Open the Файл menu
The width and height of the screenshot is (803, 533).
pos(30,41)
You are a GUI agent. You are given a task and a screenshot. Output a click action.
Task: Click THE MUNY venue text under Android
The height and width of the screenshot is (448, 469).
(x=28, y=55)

---

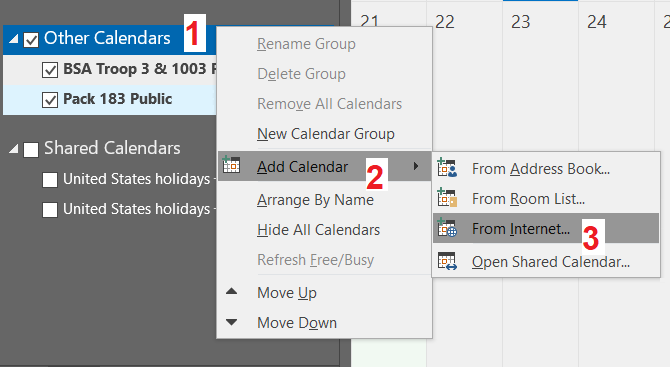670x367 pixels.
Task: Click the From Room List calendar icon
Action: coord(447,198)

---

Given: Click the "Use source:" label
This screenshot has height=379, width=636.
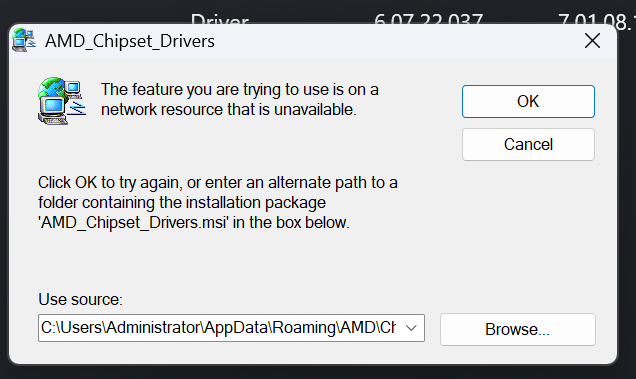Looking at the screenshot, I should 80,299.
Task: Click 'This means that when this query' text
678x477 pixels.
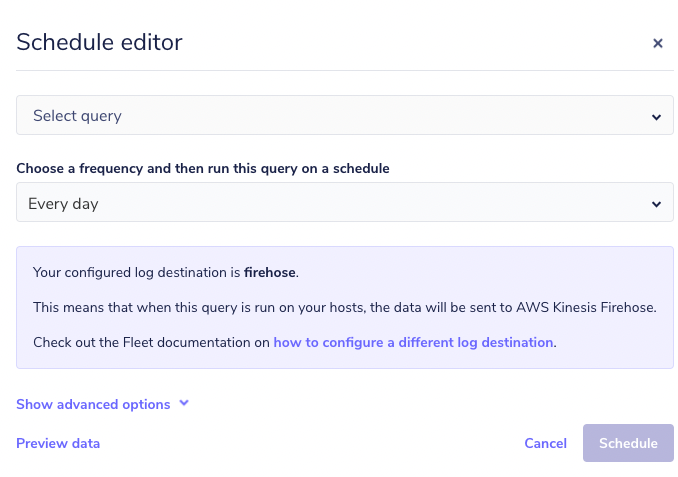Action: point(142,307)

#### WHAT THE TASK REQUIRES
Out of the records, collect only those lines that contain the string "text".

#### ANSWER BELOW
Task: Click THE MUNY venue text under Android
Task: Click 'This means that when this query' text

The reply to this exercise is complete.